I've reproduced the failure by the simple expedient of running
"dummy_Pass" on a random DUT, using reef-release/R58-9268.0.0:
https://ubercautotest.corp.google.com/afe/#tab_id=view_job&object_id=100541116
We need to pass this problem to a sheriff to debug and triage the
crash.
,
Feb 11 2017
Simran tells me he's overloaded, so on his behalf: waihong@ - Tag, you're it! You should probably pass this to someone who's sheriff for 2/13.
,
Feb 11 2017
I thought Xixuan was applying a retry fix to try and resolve this?
,
Feb 11 2017
oh, after I apply the retry fix locally, "system rolled back to previous build" error comes back. With Richard's help, it's found that this may be the problem of build itself. So I will still upload the retry fix to make the provision error more focused (on system rolled back). The tracking bug would be crbug.com/672919. @Benson will take care of the rollback error.
,
Feb 11 2017
+aaron +mary We identified several problems on the reef system deployed here. One is that the repair system firmware was positively ancient, at 8992.0. Richard bumped it to 9042.14. Second thing is that according to the logs, the cr50-updater is causing the system to reboot. It's not known how many times it causes the system to reboot shortly after boot, but this could potentially cause a rollback.
,
Feb 11 2017
I'm going to try to repro this locally on a system using cros flash.
,
Feb 11 2017
High criticality to this bug, as we need a good build soon for factory.
,
Feb 11 2017
I happen to know why "cros flash" works but provision job fails. "cros flash" does the default "old state" stateful update: https://chromium.googlesource.com/chromiumos/platform/dev-util/+/0.11.257.B/stateful_update#78 Because it doesn't pass any argument to stateful_update script: https://chromium.googlesource.com/chromiumos/chromite/+/2a14f951a57771e7d2e7bb8ae424ab88d8c6604f/cros/commands/cros_flash.py#229 However, provision job does an "clean state" stateful update. https://chromium.googlesource.com/chromiumos/third_party/autotest/+/master/client/common_lib/cros/autoupdater.py#499 The "clean state" update will remove all other directories except dev_image and var_overlay under /mnt/stateful_partition. https://chromium.googlesource.com/chromiumos/platform/init/+/factory-2848.B/chromeos_startup#222 Unfortunately, we keep some state about cr50 update in /mnt/stateful_partition/encrypted (file /var/cache/cr50.some_md5sum.state) which gets removed. So it triggers reboot (4-times) to construct a new cr50 state file: https://chromium.googlesource.com/chromiumos/overlays/chromiumos-overlay/+/master/chromeos-base/chromeos-cr50/files/cr50-update.conf#98 We should revisit this reboot (4 times) which happens on every provision job in the lab.

Item-finding records

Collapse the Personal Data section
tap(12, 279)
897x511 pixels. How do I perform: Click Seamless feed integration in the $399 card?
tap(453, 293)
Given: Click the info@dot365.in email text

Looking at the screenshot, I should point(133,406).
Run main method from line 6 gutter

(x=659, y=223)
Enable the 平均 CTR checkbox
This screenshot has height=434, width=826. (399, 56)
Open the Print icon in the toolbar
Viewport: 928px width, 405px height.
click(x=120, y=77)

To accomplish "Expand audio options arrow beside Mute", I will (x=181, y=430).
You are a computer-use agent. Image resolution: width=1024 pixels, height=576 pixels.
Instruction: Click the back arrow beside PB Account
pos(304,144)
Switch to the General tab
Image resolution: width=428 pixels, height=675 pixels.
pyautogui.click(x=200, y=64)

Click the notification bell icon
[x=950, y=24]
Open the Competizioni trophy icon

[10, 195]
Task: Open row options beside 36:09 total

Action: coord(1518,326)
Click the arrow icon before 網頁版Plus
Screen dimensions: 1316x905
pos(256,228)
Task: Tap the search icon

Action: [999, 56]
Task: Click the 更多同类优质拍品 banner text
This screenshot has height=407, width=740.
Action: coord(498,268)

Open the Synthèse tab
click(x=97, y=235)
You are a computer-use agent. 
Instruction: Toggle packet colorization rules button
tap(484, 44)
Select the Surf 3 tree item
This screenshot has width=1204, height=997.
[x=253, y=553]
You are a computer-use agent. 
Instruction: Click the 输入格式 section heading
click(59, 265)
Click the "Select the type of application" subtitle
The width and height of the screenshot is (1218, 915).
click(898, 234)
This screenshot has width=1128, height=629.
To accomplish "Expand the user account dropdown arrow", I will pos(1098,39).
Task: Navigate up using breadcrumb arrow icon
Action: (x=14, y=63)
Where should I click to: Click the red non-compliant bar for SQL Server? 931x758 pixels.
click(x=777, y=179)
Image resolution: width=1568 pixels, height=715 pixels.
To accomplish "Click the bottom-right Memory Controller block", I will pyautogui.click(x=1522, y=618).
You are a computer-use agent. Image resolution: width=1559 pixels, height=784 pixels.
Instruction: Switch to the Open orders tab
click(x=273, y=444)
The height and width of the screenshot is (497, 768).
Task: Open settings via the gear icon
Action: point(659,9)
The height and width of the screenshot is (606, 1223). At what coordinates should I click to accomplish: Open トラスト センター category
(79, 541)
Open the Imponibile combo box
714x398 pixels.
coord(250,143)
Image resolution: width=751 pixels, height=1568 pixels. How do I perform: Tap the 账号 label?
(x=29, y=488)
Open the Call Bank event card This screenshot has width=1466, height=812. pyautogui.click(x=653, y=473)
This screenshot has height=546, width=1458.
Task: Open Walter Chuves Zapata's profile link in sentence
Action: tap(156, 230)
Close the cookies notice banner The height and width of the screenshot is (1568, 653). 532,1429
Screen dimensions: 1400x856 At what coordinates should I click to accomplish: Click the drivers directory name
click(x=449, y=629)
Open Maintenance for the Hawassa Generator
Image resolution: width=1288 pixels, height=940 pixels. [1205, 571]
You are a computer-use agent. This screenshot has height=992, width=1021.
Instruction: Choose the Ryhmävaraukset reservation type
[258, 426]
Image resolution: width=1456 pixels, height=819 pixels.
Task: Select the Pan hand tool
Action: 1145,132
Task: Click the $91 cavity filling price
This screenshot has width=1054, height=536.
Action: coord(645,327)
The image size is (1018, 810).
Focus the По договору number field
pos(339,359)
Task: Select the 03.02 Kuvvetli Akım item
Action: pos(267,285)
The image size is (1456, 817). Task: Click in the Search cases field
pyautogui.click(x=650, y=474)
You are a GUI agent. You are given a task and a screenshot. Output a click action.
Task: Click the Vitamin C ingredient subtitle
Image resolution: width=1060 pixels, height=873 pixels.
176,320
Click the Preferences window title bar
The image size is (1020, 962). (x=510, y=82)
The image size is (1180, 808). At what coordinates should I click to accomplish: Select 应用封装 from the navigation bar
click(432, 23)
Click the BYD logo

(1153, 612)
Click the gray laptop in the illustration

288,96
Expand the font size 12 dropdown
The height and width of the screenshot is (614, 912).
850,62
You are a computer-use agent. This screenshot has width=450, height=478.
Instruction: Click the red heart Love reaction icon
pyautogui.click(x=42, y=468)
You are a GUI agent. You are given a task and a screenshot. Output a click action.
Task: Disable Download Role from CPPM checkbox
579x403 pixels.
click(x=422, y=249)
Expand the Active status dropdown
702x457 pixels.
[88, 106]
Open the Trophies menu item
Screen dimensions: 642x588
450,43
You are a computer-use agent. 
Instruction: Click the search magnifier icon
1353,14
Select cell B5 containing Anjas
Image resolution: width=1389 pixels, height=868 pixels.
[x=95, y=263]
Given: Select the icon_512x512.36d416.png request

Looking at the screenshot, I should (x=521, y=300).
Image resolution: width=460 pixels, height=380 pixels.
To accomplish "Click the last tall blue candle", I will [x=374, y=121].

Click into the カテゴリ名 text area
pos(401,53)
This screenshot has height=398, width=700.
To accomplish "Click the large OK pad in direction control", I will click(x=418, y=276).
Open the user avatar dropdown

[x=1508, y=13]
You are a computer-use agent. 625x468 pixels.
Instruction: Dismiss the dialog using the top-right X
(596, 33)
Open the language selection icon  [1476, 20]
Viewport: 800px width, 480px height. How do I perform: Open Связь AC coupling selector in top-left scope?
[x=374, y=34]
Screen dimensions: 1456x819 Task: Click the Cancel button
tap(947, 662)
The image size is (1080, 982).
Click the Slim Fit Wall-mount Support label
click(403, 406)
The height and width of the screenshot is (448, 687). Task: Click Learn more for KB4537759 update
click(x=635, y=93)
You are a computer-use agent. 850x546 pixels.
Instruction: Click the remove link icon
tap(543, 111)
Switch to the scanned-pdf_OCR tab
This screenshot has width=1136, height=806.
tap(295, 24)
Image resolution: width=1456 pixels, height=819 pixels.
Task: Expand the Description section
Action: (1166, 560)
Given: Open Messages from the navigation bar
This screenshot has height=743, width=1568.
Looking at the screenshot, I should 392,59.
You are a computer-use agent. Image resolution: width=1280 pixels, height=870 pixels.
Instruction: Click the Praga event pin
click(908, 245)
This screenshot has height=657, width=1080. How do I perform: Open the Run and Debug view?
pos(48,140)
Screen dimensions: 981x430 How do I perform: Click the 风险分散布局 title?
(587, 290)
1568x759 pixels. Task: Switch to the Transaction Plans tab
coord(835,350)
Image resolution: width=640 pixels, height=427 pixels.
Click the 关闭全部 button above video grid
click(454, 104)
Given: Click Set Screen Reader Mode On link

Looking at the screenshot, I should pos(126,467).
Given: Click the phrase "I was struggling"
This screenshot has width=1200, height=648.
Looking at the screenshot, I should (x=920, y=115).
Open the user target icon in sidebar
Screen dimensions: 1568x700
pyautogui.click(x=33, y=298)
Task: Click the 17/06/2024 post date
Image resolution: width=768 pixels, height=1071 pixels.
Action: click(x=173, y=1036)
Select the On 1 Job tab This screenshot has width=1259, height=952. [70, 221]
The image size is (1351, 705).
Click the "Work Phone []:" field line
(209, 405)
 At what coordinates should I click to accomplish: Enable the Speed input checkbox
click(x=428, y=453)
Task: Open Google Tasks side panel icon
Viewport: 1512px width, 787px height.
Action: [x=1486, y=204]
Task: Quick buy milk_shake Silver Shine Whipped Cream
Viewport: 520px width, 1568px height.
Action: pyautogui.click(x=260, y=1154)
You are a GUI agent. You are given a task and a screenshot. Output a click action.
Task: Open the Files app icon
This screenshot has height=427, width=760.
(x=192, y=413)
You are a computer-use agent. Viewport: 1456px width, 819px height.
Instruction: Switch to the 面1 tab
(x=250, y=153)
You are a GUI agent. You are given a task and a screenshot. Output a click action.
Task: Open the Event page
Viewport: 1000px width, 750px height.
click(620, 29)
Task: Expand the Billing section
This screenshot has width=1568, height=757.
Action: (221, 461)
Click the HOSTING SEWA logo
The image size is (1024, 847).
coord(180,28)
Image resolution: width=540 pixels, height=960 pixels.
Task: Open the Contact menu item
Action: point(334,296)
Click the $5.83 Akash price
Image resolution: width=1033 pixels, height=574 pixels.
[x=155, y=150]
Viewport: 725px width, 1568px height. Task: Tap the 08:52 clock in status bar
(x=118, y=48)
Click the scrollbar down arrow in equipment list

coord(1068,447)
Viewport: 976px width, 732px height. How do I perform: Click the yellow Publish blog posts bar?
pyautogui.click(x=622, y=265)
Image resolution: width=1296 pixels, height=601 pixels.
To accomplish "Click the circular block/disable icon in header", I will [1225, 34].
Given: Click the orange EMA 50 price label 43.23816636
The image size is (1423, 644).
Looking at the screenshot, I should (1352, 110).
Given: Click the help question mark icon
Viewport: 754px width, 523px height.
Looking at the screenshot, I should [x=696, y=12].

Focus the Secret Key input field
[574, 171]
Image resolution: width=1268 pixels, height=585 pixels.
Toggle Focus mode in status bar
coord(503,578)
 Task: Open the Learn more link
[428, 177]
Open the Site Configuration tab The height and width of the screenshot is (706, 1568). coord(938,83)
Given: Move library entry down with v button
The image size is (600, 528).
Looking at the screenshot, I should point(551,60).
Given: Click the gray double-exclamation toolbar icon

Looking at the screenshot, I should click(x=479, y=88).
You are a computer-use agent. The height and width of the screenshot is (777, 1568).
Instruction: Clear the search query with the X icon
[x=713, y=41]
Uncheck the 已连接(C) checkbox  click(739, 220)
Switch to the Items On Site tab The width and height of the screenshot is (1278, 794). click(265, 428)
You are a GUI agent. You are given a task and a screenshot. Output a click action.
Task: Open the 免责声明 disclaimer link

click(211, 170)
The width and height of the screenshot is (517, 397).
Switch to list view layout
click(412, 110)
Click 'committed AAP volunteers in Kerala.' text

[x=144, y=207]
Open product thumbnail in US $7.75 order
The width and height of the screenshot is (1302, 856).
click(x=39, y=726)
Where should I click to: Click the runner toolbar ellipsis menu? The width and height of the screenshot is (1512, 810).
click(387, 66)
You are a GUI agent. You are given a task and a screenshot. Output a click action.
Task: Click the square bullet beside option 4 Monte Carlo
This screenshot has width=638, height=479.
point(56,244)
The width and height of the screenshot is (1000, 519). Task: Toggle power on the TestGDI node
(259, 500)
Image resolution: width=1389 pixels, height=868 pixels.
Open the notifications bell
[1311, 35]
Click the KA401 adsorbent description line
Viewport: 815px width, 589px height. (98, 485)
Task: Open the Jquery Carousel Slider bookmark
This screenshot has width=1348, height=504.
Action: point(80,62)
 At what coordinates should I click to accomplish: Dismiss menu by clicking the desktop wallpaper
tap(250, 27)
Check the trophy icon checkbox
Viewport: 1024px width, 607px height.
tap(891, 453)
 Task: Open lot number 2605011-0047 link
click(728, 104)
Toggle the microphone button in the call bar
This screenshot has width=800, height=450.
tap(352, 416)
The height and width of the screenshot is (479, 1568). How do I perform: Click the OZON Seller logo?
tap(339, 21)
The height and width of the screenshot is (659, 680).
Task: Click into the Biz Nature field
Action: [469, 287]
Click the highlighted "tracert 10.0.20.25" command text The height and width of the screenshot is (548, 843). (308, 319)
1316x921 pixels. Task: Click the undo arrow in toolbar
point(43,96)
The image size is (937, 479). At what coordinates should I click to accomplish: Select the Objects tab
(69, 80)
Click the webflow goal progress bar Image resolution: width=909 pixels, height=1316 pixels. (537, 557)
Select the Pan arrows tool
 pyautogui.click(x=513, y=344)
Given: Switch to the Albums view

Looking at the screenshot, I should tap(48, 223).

TASK
Carry on the bug thread about the reef provision failure from where it stops.

RESULT FOR THIS EXERCISE
,
Feb 11 2017
FWIW, a M57 build passed, despite the odds. https://uberchromegw.corp.google.com/i/chromeos_release/builders/reef-release%20release-R57-9202.B/builds/19 9202.24.
,
Feb 13 2017
Vadim, why would we be rebooting 4 times though? If the h1 firmware is up to date it should fall all the way through with a completed status, no?
,
Feb 13 2017
,
Feb 13 2017
Added this week sheriffs to follow up.
,
Feb 13 2017
I think we need to bump the fw base of pyro and snappy as well for whatever their fallback version is. That might get us passing builds on all of those boards. It won't cause the general issue of cr50 potentially not liking our build process. I fear that bouncing around back and forth with different images and firmware versions will continue to cause problems.
,
Feb 15 2017
Paygenbuildcanary issue tracked here : issue 692625 Paygentest autest, provisioning tracked here : crosbug.com/p/62911
,
Feb 15 2017
so, no matter what the fix is for the 'steady' cr50 image case, there will have to be reboots if the new chrome os image has a newer cr50 image in it. Is this going to be a problem for the lab?
,
Feb 15 2017
jrbarnette@ can answer. How many reboot? I think 4-reboot is not acceptable. Lab machines will be scheduled tests running on different channels. The cr50 image not matched case may happen several times a day.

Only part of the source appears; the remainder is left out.